Transcribe the records word for word, beginning with the first line and ending with the line that contains "400x512 pixels."; include nothing else.

Collected data
******************************

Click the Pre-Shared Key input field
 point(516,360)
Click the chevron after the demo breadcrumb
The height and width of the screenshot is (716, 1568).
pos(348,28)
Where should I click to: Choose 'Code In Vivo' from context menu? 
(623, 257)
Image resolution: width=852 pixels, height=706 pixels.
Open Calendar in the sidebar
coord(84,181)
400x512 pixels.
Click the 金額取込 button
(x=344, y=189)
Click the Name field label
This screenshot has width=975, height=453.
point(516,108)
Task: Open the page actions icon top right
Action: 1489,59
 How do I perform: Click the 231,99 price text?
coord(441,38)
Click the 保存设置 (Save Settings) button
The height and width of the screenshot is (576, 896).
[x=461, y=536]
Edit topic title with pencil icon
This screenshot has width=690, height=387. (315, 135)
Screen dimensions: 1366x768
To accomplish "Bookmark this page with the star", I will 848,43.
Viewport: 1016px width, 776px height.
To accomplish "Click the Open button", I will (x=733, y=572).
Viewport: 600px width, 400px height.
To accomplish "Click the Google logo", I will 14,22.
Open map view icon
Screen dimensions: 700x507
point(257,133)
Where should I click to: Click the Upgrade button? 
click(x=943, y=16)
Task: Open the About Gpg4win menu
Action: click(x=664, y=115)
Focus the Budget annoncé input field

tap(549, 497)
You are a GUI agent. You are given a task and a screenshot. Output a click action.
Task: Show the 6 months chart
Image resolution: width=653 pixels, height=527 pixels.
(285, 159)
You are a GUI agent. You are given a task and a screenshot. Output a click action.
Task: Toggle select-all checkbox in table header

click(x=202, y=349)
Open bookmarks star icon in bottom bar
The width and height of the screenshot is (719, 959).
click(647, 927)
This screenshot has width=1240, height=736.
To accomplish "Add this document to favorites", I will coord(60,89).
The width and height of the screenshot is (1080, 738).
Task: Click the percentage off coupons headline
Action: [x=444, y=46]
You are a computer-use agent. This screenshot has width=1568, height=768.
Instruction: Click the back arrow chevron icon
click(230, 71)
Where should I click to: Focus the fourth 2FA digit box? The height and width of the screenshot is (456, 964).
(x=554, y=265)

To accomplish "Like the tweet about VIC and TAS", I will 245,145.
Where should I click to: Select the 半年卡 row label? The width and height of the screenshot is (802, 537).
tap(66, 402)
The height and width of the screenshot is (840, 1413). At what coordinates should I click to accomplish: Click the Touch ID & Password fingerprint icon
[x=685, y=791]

******************************

* RESPONSE FOR THIS EXERCISE:
Click the Pre-Shared Key input field
 point(516,360)
Click the chevron after the demo breadcrumb
The height and width of the screenshot is (716, 1568).
pos(348,28)
Where should I click to: Choose 'Code In Vivo' from context menu? 
(623, 257)
Image resolution: width=852 pixels, height=706 pixels.
Open Calendar in the sidebar
coord(84,181)
400x512 pixels.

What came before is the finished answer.